[[ Data to use, beginning ]]

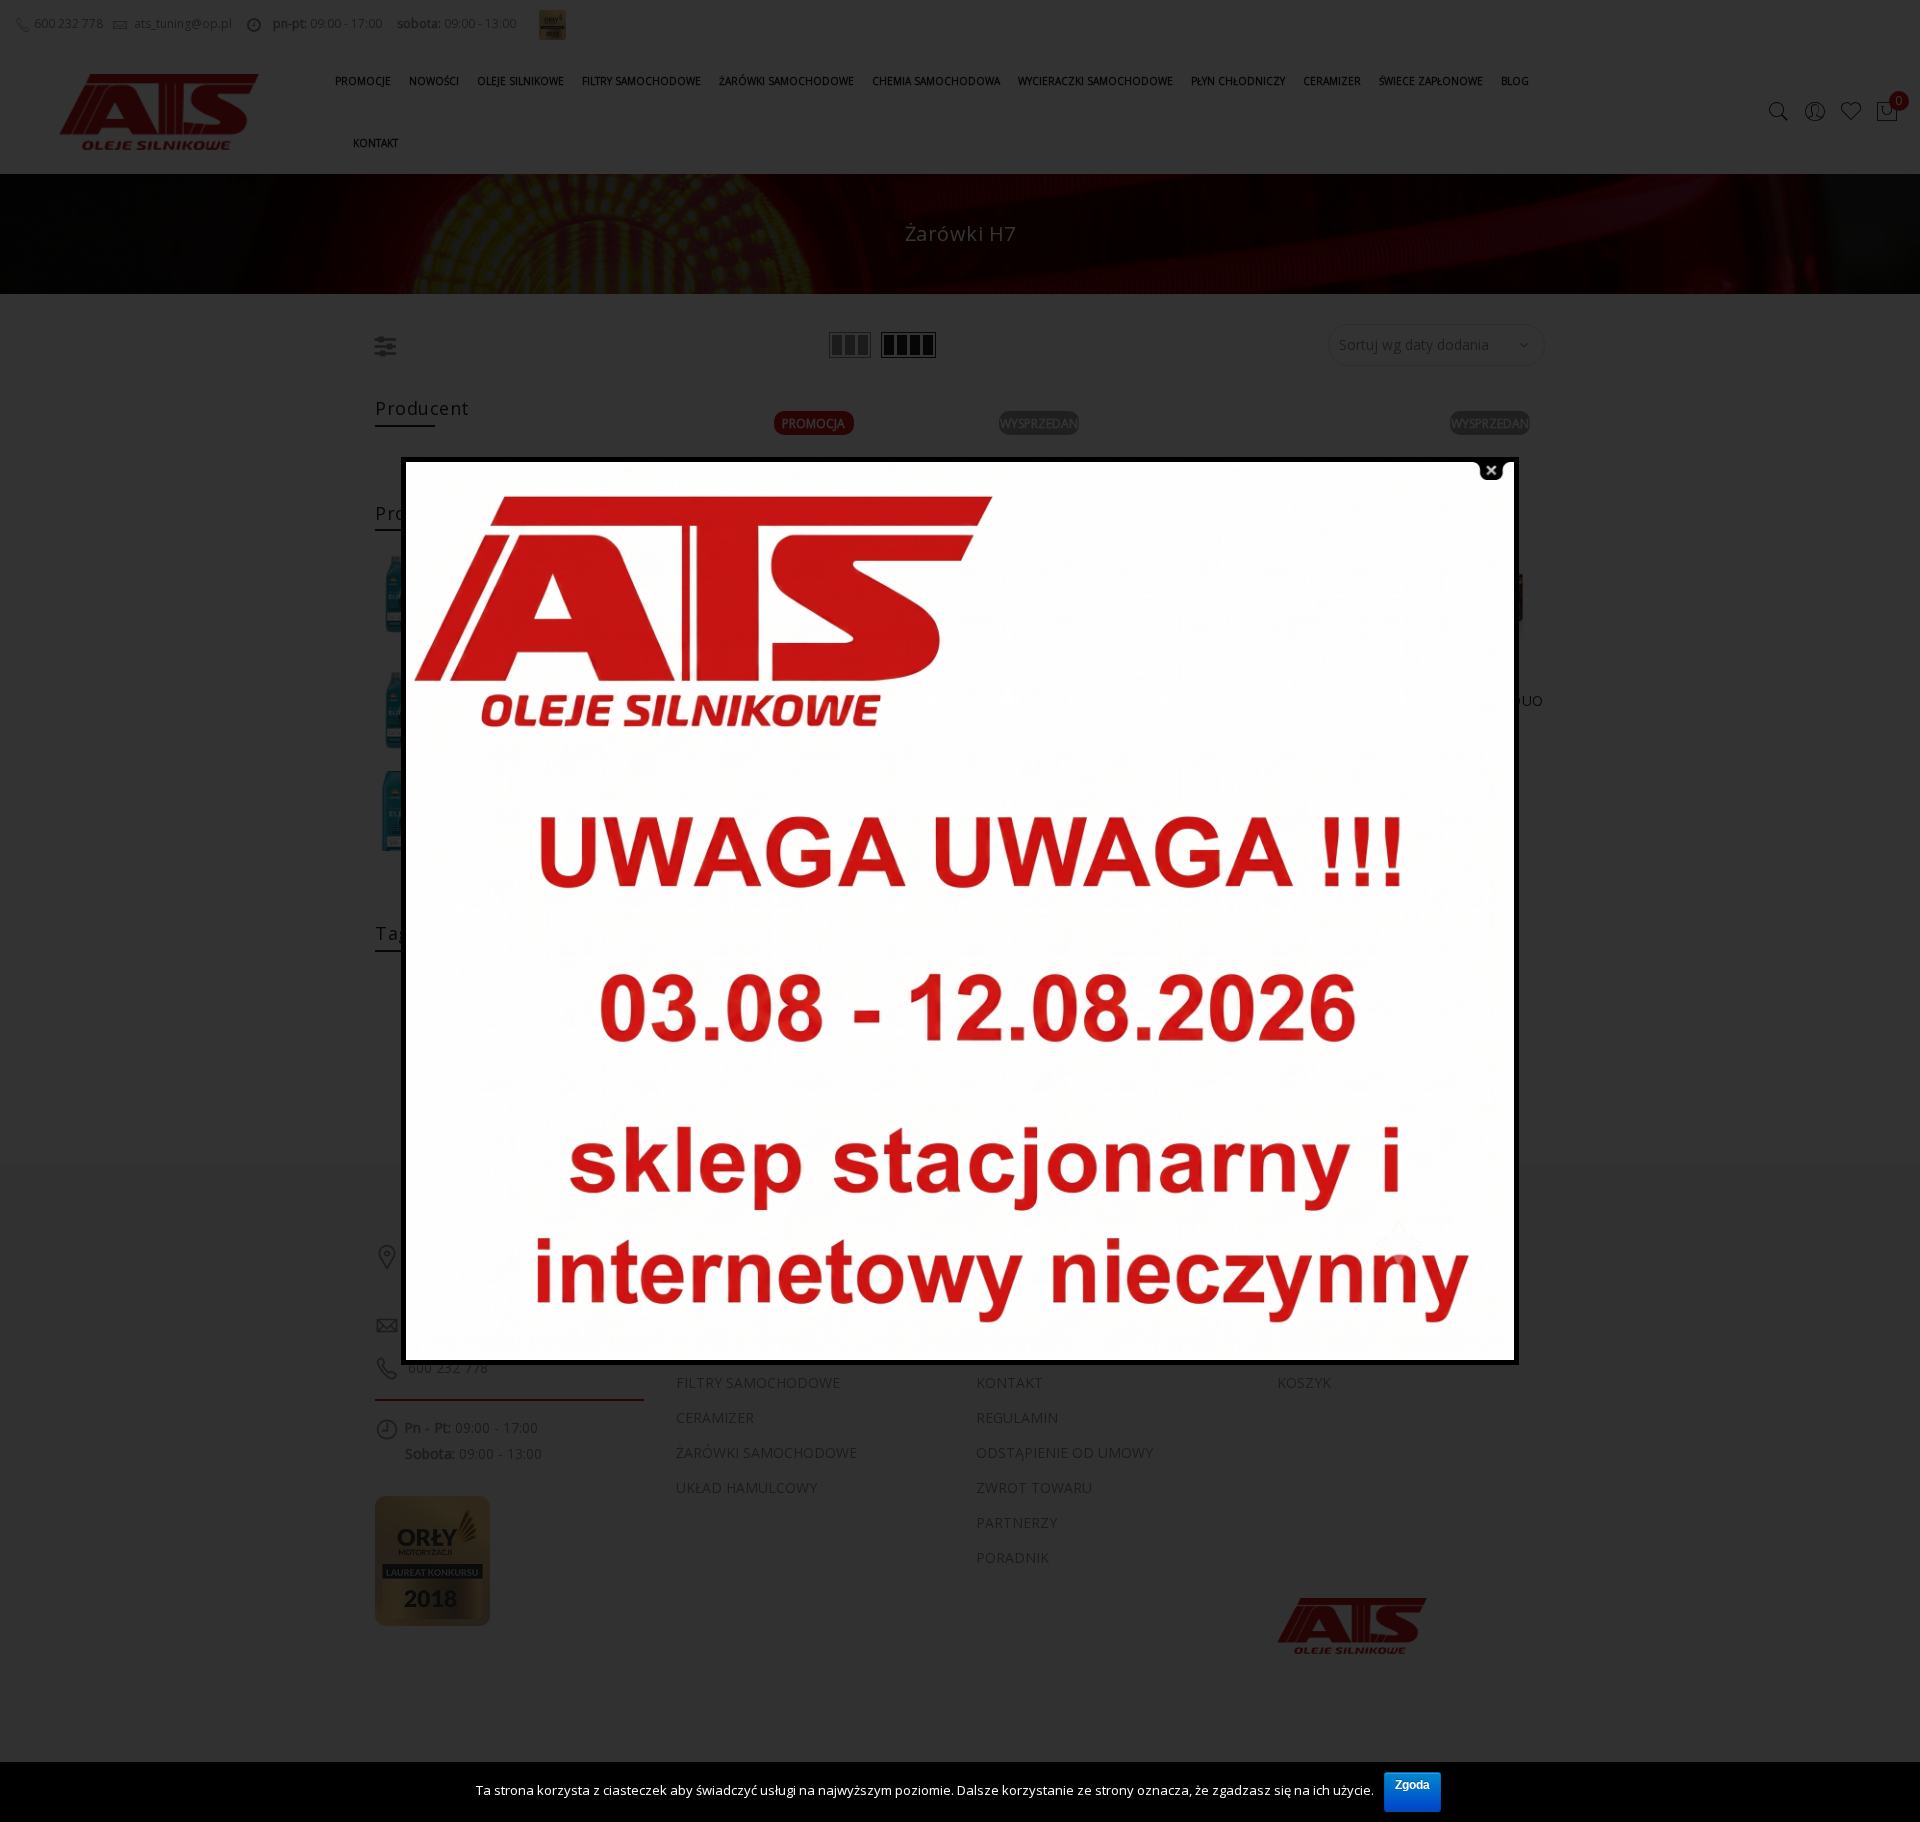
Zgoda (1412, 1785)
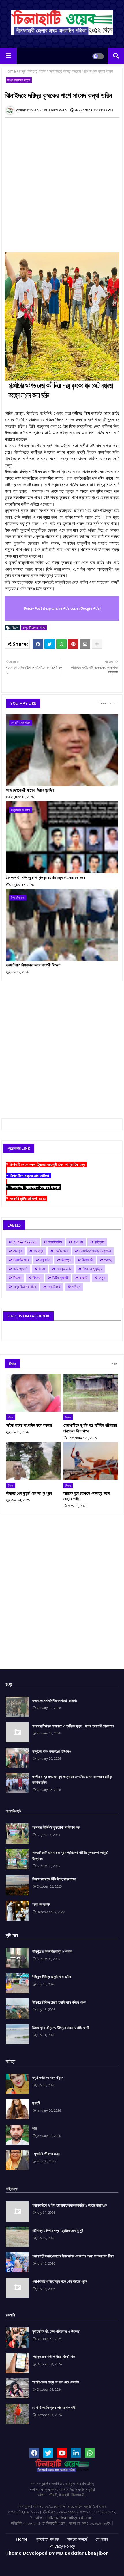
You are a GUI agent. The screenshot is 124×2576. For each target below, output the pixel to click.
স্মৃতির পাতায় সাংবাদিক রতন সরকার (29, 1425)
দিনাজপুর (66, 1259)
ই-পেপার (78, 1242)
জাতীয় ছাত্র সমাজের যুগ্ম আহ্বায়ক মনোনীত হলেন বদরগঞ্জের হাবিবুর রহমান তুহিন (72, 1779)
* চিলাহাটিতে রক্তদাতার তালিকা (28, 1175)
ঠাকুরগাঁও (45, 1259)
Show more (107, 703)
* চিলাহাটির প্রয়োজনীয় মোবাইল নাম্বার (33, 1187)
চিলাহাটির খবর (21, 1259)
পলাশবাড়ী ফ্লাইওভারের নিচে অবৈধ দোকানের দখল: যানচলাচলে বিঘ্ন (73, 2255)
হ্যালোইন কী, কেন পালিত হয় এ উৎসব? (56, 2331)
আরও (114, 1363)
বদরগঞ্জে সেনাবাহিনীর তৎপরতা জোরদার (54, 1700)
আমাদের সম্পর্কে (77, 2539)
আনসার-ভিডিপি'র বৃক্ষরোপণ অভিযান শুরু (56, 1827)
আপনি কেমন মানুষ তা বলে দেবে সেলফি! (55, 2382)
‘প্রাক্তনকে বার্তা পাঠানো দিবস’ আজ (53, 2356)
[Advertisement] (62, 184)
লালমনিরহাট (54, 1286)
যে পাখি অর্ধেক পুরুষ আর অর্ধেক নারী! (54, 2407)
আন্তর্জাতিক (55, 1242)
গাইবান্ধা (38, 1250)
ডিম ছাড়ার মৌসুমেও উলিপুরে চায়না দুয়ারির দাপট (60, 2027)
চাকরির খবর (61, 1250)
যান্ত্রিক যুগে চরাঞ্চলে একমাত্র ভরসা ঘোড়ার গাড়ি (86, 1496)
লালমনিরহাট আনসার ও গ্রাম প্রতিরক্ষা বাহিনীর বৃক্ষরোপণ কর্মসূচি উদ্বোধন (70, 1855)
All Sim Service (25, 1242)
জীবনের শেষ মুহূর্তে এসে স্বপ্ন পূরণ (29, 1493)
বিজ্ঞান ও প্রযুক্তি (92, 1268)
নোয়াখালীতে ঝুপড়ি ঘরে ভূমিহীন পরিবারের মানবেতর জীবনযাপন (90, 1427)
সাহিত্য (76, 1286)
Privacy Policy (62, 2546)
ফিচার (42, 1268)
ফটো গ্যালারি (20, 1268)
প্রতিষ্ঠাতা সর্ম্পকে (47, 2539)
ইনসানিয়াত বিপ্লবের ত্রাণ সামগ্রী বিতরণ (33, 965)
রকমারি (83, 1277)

[[ Data to use, end ]]

Exercise objective: Reproduce exactly the lines above from the line with "তালিকা (28, 1175)" to the line with "পলাশবাড়ী ফ্লাইওভারের নিচে", including both, and add nothing.

Written response:
* চিলাহাটিতে রক্তদাতার তালিকা (28, 1175)
ঠাকুরগাঁও (45, 1259)
Show more (107, 703)
* চিলাহাটির প্রয়োজনীয় মোবাইল নাম্বার (33, 1187)
চিলাহাটির খবর (21, 1259)
পলাশবাড়ী ফ্লাইওভারের নিচে অবৈধ দোকানের দখল: যানচলাচলে বিঘ্ন (73, 2255)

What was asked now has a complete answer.